> **Goal of the exercise**
Here are the records. Write out exactly the lines between the one holding "Instruction: Click the green" and the one holding "Click the disk", inclusive.

> **Data extracts**
▼

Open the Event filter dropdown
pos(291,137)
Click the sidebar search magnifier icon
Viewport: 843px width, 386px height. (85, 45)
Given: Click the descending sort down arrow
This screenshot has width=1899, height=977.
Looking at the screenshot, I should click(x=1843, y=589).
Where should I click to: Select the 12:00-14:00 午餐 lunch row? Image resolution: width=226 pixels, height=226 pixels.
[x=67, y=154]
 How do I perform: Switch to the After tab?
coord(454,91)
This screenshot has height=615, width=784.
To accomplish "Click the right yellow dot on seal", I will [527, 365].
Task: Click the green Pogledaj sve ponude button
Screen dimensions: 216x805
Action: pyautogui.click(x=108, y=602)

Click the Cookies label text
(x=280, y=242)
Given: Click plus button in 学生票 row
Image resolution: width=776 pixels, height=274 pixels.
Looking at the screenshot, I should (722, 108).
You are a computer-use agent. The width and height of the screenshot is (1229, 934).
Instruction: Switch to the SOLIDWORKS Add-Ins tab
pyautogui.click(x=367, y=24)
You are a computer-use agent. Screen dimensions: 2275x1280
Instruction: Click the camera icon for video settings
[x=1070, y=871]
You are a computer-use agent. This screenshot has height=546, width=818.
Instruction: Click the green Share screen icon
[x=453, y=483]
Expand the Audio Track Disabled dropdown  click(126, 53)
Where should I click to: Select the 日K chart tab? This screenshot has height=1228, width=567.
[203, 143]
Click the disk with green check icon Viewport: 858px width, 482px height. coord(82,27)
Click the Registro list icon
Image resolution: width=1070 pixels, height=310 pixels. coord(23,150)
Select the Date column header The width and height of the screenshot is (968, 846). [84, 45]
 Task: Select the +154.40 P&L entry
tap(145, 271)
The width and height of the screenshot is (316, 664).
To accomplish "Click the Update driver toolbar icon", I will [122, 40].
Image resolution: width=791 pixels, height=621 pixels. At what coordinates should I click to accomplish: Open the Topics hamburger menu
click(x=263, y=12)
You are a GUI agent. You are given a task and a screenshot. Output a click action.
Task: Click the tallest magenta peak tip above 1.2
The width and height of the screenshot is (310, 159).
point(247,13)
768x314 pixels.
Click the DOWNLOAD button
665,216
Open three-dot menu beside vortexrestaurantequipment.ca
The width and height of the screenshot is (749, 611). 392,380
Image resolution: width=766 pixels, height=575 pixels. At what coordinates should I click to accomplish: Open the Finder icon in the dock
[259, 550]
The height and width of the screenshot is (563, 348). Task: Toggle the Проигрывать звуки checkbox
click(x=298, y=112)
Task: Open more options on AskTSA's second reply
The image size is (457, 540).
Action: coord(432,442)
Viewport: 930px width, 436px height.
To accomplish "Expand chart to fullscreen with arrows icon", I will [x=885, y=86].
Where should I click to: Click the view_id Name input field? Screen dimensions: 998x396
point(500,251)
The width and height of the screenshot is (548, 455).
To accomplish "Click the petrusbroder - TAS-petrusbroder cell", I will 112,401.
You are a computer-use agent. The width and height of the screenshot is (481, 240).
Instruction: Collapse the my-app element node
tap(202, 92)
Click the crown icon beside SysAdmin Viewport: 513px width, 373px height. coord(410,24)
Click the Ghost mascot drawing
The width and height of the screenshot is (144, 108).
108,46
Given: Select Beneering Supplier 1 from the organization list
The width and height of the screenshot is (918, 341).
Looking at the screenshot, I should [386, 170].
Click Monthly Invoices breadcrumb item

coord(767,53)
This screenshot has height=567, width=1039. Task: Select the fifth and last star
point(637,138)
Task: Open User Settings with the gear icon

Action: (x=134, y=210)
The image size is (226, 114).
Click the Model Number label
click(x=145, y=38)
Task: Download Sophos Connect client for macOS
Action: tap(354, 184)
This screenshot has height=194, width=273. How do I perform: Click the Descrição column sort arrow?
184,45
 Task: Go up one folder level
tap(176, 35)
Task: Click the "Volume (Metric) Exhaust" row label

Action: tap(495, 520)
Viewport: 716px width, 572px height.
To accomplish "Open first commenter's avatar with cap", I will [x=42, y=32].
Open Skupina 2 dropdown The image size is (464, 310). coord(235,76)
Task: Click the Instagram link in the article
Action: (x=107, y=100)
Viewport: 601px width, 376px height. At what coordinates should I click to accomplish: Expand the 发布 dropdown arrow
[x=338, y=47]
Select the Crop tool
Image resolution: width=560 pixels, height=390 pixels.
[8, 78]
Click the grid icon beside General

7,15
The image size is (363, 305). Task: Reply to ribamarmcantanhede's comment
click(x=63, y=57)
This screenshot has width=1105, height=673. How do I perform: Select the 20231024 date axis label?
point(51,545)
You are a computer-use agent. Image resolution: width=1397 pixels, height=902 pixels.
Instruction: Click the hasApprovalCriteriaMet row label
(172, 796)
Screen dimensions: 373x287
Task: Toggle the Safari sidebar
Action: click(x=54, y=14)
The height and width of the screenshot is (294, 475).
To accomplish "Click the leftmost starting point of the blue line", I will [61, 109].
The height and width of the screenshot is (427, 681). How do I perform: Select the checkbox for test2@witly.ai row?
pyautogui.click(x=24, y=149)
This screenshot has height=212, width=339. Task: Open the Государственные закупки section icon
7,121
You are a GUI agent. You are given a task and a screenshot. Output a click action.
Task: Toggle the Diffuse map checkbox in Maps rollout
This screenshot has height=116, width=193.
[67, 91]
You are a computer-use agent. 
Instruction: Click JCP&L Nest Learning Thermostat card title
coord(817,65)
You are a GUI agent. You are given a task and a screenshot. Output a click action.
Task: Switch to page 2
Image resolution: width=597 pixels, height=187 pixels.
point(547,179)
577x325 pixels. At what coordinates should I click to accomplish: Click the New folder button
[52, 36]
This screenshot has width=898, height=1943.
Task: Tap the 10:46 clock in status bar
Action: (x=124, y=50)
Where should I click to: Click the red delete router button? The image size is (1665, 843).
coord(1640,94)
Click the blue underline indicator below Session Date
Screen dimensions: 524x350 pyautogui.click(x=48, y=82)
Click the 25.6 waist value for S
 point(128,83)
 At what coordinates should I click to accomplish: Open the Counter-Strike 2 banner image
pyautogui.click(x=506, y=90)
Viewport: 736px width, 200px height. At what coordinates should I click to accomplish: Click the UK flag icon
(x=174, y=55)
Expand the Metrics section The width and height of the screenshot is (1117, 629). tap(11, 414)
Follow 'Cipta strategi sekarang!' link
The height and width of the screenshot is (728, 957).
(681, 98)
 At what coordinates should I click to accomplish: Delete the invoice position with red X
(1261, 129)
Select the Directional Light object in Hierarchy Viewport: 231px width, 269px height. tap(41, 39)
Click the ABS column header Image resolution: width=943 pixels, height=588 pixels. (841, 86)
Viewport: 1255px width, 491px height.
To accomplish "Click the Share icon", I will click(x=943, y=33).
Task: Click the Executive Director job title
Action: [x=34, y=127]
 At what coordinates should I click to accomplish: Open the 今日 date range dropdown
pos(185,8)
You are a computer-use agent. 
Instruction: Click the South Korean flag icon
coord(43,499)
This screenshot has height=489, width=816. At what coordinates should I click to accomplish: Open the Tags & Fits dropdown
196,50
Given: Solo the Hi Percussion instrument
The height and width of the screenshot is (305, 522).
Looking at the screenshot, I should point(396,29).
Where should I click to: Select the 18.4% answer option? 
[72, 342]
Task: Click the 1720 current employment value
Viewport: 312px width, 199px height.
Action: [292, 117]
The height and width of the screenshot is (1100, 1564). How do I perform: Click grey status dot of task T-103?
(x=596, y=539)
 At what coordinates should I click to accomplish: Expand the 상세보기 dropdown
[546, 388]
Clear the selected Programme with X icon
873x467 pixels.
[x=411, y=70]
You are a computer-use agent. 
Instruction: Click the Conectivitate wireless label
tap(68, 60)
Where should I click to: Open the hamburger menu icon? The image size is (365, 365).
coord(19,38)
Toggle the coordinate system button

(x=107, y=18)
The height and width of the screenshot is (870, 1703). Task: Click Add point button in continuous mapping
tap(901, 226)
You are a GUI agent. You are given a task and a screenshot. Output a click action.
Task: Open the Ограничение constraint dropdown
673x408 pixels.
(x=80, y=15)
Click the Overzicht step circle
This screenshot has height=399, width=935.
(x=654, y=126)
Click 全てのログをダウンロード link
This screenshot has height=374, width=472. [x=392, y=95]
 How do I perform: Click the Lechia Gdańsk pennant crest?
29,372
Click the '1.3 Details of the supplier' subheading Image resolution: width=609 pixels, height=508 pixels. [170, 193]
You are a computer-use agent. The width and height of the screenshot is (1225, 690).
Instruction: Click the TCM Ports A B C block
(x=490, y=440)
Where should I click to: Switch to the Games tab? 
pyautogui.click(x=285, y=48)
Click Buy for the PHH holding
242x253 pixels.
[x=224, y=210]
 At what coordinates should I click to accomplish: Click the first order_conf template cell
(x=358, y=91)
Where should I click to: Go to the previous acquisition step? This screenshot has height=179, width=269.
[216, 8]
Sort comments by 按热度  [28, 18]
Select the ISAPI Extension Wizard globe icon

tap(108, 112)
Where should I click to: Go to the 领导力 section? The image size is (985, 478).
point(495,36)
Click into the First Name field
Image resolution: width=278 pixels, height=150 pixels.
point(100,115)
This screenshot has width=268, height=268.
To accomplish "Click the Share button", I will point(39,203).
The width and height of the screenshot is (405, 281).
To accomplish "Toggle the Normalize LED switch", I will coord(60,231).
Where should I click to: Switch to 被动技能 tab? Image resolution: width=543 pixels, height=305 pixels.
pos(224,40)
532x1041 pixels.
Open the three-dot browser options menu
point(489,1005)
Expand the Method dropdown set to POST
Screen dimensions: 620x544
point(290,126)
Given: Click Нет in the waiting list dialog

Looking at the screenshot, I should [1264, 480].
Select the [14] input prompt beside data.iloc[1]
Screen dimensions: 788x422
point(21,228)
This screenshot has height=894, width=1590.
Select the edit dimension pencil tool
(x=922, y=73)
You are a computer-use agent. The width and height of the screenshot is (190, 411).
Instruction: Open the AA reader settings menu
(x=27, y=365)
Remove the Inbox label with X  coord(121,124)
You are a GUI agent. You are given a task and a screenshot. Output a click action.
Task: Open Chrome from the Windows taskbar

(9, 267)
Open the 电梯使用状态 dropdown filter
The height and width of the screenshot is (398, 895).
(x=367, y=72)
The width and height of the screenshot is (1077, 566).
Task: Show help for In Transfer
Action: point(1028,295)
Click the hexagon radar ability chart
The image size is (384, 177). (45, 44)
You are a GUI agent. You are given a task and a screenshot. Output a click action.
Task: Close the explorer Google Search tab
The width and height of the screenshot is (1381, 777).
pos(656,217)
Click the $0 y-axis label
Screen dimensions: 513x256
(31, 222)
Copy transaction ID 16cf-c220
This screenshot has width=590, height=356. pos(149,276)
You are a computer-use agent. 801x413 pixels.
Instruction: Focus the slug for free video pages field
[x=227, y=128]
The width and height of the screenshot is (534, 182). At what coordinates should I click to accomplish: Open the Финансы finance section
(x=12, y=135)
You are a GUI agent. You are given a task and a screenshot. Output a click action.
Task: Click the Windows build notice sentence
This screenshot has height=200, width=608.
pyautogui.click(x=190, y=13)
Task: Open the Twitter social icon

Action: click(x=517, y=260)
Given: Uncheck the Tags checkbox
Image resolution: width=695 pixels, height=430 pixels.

▲

> **Output of the task**
Instruction: Click the green Share screen icon
[x=453, y=483]
Expand the Audio Track Disabled dropdown  click(126, 53)
Where should I click to: Select the 日K chart tab? This screenshot has height=1228, width=567.
[203, 143]
Click the disk with green check icon Viewport: 858px width, 482px height. coord(82,27)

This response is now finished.